Segment Start: Data

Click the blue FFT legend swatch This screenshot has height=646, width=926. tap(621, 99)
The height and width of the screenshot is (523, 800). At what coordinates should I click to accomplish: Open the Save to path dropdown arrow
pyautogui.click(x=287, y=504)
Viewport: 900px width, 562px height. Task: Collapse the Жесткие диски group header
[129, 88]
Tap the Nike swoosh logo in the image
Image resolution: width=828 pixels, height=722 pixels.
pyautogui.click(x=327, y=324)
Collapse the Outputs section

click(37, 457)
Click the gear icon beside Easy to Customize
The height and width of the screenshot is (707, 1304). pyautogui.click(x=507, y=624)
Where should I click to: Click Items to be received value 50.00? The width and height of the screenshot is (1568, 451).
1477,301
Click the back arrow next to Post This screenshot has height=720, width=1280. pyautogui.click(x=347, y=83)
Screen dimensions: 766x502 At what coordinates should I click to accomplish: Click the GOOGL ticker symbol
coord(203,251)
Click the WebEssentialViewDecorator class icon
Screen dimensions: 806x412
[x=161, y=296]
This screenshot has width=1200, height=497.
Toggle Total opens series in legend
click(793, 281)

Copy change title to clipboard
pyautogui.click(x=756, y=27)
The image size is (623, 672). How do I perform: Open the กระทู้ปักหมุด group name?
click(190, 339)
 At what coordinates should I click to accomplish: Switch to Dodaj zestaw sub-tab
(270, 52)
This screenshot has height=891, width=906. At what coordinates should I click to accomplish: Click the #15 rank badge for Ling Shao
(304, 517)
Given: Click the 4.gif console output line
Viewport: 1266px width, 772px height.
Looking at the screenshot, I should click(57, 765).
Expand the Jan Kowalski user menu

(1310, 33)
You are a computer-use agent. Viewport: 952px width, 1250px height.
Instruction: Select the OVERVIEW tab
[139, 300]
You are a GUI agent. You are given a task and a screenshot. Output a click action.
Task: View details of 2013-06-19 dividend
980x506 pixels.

Segment End: Data

Directions for this task: Each line of the material with the word "agent" in it should be listed.

Solution to the problem:
You are a computer-use agent. Viewport: 952px width, 1250px height.
You are a GUI agent. You are given a task and a screenshot. Output a click action.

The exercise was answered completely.